**Given exercise:** Return, word for word, the lines of the records from the line containing "Click the underlined turtle module on line 4" through the end of the records, both ends included. Leave out the pictures.

**Available records:**
· · · ·
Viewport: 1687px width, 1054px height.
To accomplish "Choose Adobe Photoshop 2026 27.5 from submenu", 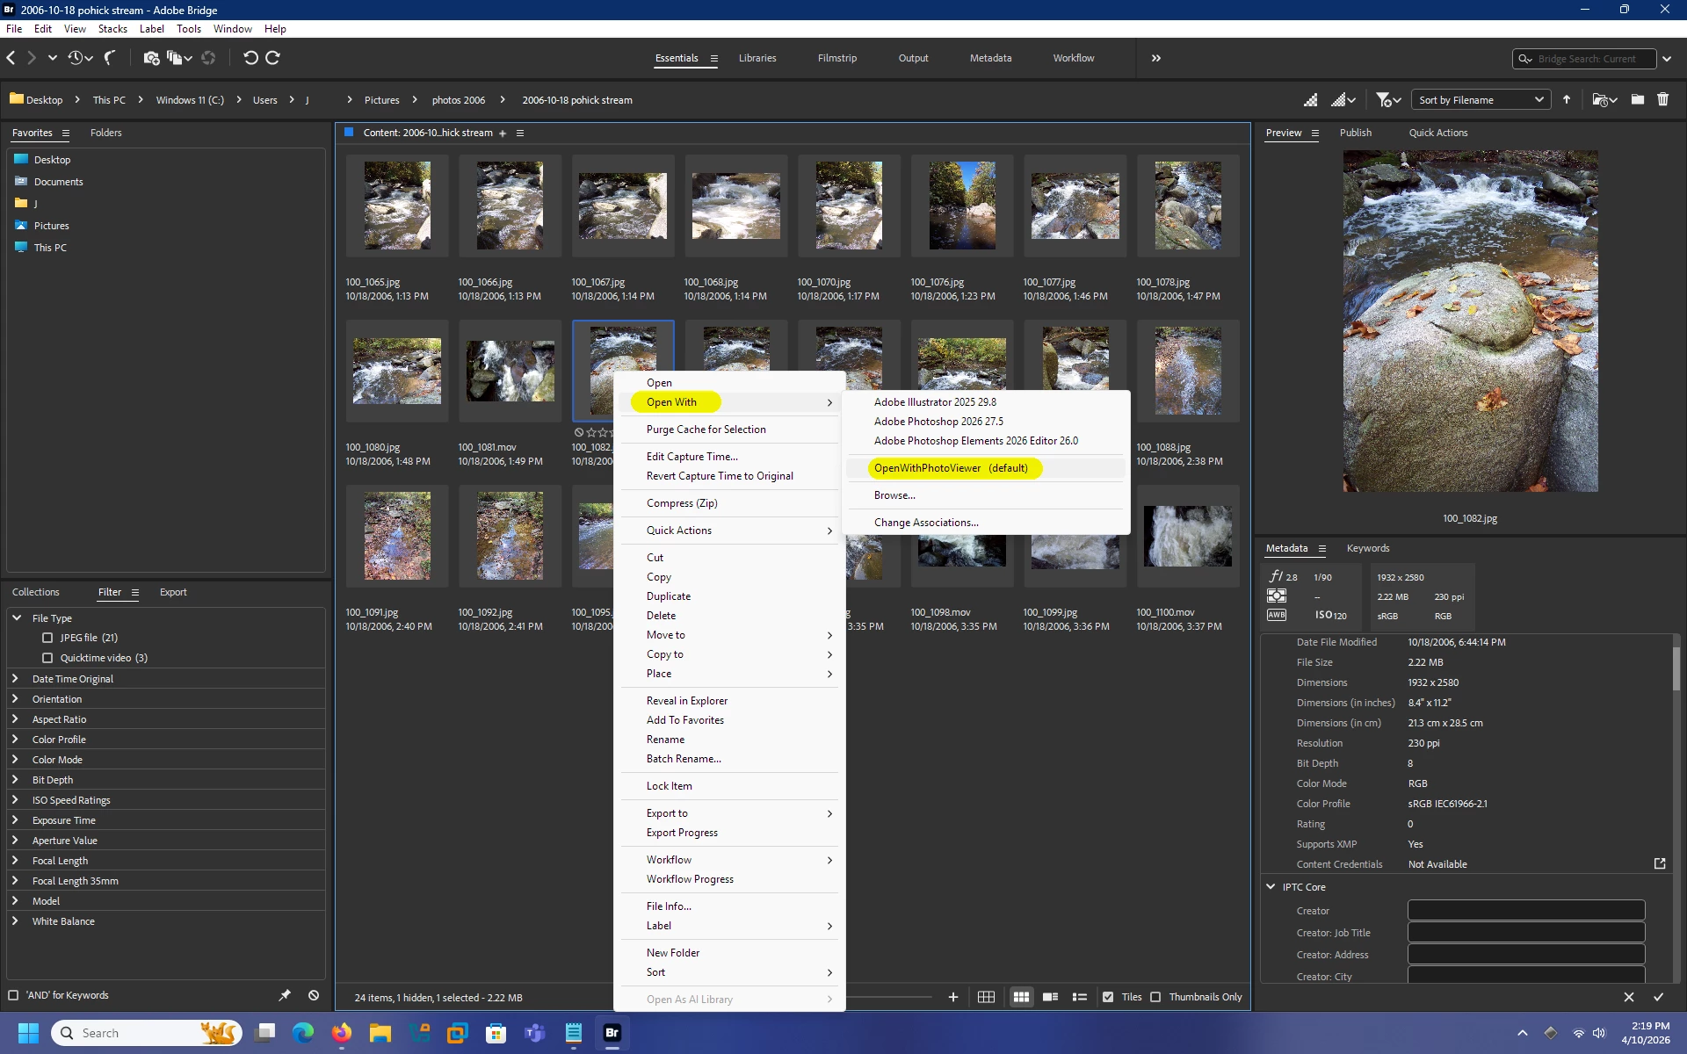I will (x=938, y=422).
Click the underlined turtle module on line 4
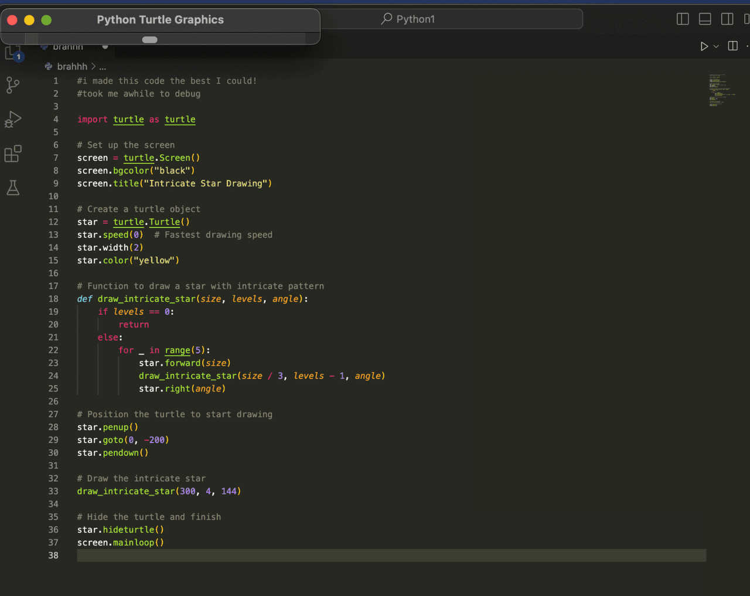Viewport: 750px width, 596px height. click(x=128, y=120)
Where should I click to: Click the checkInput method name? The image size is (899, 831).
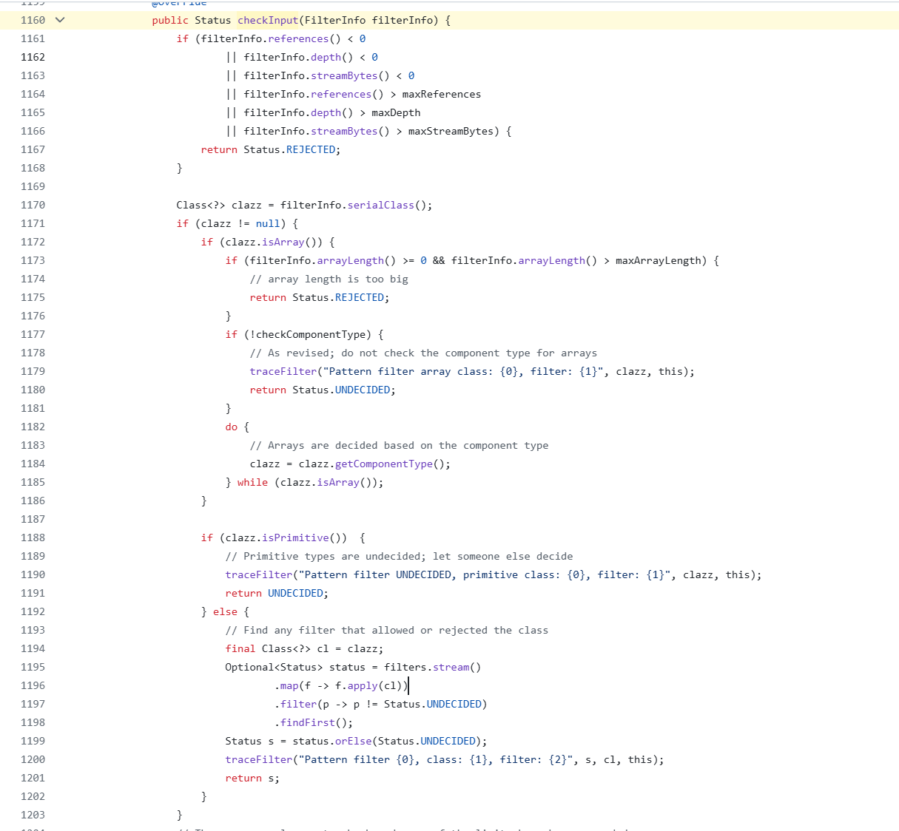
· · · ·
**Exercise solution:**
Click the underlined turtle module on line 4
Viewport: 750px width, 596px height. click(x=128, y=120)
Where should I click to: Click the checkInput method name? The image size is (899, 831).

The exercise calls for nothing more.